■ WORK REQUEST:
Your output should be the lines of the data that follow, reproduced exactly from the first through the line bearing "This screenshot has width=886, height=429.".

■ Dataset entries:
——————————
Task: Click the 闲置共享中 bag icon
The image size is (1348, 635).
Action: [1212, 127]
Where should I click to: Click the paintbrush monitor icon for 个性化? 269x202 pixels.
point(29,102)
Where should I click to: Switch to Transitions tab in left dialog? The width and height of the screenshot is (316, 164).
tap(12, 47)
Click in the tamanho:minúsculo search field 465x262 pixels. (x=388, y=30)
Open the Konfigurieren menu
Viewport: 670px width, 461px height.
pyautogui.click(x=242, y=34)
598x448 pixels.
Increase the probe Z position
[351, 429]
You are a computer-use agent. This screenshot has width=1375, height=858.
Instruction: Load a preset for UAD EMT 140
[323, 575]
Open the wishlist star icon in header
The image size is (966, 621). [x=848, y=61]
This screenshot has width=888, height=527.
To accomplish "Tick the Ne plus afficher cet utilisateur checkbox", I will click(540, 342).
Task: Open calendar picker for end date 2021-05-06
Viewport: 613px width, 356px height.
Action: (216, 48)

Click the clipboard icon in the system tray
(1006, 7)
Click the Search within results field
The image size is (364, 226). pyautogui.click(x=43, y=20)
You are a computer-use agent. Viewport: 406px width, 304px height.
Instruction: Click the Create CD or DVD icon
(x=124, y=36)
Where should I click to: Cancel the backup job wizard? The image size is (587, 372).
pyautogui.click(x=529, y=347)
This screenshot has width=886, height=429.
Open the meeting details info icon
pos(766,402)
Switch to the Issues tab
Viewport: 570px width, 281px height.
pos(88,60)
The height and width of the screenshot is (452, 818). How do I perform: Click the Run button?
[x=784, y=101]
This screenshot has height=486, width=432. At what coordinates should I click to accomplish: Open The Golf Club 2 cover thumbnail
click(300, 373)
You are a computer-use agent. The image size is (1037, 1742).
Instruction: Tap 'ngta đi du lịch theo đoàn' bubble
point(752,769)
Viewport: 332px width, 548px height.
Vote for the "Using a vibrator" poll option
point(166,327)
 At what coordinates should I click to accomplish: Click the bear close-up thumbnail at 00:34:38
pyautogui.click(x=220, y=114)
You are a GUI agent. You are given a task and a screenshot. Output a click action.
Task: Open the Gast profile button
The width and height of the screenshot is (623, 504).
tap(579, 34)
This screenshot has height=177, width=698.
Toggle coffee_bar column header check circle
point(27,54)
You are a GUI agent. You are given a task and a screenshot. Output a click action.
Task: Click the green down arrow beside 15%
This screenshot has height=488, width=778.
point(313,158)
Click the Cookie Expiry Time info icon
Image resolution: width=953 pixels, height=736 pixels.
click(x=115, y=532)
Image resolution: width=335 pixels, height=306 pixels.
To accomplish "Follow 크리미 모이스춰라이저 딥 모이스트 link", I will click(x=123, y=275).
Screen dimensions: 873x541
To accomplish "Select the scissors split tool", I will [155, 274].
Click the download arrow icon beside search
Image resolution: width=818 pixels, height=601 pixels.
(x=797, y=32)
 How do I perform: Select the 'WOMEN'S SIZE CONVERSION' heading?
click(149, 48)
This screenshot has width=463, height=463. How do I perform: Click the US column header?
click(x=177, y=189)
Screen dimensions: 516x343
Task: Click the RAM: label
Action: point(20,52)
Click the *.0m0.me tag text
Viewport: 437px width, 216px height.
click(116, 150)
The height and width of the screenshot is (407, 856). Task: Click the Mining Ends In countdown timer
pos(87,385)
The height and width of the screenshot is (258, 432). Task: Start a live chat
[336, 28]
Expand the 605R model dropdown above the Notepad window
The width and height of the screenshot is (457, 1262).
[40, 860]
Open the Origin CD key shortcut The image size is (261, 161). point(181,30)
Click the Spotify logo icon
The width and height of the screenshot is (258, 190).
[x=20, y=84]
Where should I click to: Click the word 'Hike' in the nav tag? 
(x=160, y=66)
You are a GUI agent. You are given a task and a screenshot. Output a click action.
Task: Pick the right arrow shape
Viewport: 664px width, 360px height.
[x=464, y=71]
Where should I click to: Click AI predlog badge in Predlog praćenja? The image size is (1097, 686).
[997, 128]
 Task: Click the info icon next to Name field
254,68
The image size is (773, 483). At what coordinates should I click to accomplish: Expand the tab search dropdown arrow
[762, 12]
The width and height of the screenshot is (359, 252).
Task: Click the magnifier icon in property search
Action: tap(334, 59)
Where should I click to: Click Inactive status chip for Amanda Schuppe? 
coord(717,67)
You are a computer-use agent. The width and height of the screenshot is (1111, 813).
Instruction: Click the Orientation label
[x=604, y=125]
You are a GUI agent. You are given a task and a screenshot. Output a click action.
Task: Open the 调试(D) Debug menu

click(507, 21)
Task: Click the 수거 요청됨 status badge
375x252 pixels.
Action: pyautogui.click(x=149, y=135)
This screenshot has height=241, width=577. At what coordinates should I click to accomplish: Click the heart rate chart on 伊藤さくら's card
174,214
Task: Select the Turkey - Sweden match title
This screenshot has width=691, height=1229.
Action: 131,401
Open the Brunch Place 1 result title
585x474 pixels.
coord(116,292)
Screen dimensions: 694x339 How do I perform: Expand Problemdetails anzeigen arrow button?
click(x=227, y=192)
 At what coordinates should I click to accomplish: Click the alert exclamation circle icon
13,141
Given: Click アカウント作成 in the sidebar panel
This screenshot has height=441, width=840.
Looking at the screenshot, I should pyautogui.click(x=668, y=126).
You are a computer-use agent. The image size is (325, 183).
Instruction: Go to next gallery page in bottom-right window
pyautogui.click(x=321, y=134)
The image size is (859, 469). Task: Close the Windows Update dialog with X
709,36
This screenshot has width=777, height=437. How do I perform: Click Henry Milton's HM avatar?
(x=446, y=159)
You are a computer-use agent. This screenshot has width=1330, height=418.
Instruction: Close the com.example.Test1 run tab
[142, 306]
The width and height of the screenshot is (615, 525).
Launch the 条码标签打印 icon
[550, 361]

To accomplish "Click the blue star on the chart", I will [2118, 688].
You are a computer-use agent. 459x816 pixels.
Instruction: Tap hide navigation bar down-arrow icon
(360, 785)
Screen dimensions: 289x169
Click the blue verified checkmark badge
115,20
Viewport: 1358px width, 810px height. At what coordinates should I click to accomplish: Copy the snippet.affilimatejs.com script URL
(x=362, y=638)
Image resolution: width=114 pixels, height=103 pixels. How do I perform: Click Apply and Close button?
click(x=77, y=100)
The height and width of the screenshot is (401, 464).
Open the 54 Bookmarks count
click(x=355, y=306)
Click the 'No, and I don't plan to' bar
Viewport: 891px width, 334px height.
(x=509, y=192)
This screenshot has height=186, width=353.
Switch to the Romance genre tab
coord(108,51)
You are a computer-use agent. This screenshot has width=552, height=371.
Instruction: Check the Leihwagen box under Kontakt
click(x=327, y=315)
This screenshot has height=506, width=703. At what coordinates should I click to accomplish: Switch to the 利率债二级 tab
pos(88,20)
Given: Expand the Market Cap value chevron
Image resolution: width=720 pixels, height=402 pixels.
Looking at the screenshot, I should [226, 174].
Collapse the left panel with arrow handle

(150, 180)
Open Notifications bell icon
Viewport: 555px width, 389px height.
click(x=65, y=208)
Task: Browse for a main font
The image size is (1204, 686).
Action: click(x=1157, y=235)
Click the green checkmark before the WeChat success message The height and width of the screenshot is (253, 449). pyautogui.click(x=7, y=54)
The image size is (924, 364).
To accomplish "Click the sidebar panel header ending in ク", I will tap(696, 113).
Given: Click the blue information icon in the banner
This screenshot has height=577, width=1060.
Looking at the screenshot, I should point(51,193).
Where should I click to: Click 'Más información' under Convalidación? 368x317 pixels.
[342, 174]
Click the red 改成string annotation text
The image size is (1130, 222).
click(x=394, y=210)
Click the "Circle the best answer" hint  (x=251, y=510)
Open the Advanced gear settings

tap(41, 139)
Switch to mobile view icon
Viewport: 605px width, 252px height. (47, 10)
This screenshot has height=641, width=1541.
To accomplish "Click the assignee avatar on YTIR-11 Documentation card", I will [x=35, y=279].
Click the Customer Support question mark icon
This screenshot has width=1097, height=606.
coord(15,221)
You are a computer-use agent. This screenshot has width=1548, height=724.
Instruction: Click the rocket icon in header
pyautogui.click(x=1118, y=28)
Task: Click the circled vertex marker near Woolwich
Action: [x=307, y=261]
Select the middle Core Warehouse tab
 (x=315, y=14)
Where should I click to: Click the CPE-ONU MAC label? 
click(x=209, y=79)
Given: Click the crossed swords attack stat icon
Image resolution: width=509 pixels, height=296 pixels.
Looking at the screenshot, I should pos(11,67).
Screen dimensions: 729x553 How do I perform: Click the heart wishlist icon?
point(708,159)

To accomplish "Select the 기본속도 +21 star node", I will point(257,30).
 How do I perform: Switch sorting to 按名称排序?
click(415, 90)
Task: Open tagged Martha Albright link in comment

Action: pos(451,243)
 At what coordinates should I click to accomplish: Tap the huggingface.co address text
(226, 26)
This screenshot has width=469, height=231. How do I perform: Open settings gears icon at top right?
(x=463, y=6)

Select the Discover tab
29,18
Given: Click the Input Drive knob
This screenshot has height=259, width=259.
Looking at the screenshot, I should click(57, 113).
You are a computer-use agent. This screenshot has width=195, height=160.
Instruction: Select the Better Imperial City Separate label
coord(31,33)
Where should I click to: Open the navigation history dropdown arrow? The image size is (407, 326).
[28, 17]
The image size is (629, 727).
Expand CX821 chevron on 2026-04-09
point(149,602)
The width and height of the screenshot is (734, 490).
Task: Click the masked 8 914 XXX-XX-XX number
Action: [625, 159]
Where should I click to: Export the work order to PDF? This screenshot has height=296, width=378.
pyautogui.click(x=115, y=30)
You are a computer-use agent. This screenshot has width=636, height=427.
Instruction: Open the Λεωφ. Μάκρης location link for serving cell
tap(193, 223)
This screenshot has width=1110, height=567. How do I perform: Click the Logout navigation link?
——————————
■ RESPONSE AREA:
Task: Click the 闲置共享中 bag icon
The image size is (1348, 635).
Action: [1212, 127]
Where should I click to: Click the paintbrush monitor icon for 个性化? 269x202 pixels.
point(29,102)
Where should I click to: Switch to Transitions tab in left dialog? The width and height of the screenshot is (316, 164).
tap(12, 47)
Click in the tamanho:minúsculo search field 465x262 pixels. (x=388, y=30)
Open the Konfigurieren menu
Viewport: 670px width, 461px height.
pyautogui.click(x=242, y=34)
598x448 pixels.
Increase the probe Z position
[351, 429]
You are a computer-use agent. This screenshot has width=1375, height=858.
Instruction: Load a preset for UAD EMT 140
[323, 575]
Open the wishlist star icon in header
The image size is (966, 621). [x=848, y=61]
This screenshot has width=888, height=527.
To accomplish "Tick the Ne plus afficher cet utilisateur checkbox", I will click(540, 342).
Task: Open calendar picker for end date 2021-05-06
Viewport: 613px width, 356px height.
Action: (216, 48)

Click the clipboard icon in the system tray
(1006, 7)
Click the Search within results field
The image size is (364, 226). pyautogui.click(x=43, y=20)
You are a computer-use agent. Viewport: 406px width, 304px height.
Instruction: Click the Create CD or DVD icon
(x=124, y=36)
Where should I click to: Cancel the backup job wizard? The image size is (587, 372).
pyautogui.click(x=529, y=347)
This screenshot has width=886, height=429.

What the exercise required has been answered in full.